Sheila leant forward with flushed cheeks and shining eyes. Oscar was leaning back in his chair, his face a little in the shadow. Sheila had been struck on first seeing him with the sharpened look of his features, and the tired expression in his eyes; the same thing struck her again more forcibly at this moment, although she spoke no word of it.
“Say you think it a nice plan, Oscar, for I’m sure you do!” she cried eagerly.
“No, Sheila, I don’t think it would do,” he said slowly.
“Oh, Oscar, what do you mean? I’m sure it would. We should be so happy together, you and I. And it’s often so horrid being with people who misunderstand us. I think we’ve had enough of that. Oh, don’t say you won’t think of it!”
“I am thinking of it, Sheila, I’m thinking hard, for I hate to thwart you; but I don’t think it would do, and you would find that living in a very small way, and trying to earn something yourself, are two very difficult matters for people brought up as we have been.”

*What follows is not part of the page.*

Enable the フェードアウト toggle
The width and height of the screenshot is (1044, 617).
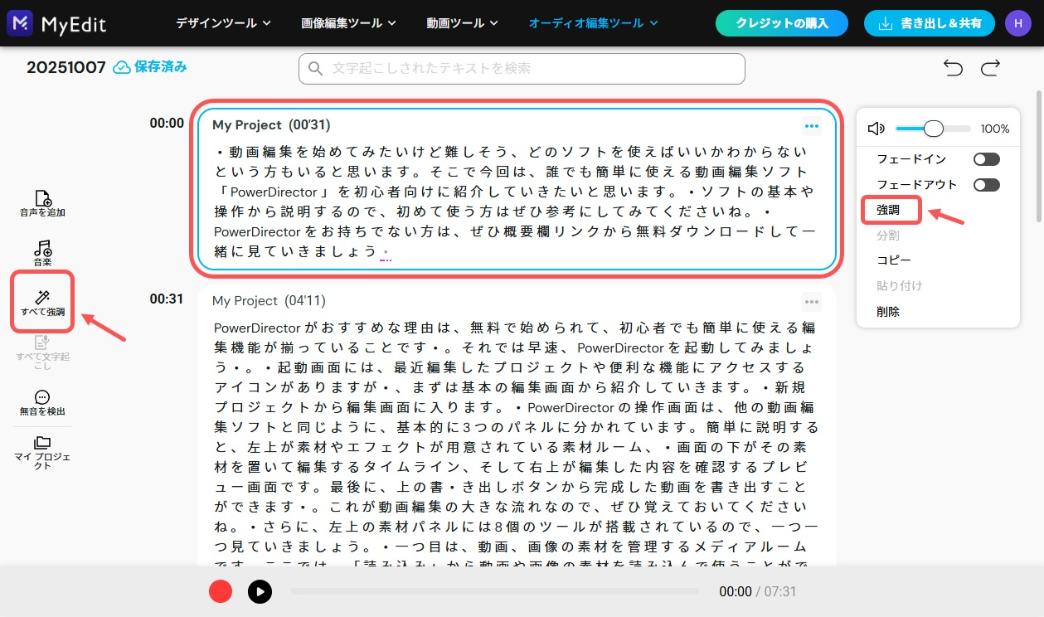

“But, Oscar, we should belong to ourselves and each other. We should be free from those horrid things that happen in other people’s houses.”
“But we should have other troubles and worries to face, Sheila. And do you know, I think it would not only be very ungrateful to our relations to take ourselves off like that, but I think it would be very bad for us ourselves.”
“Bad for us? I don’t understand.”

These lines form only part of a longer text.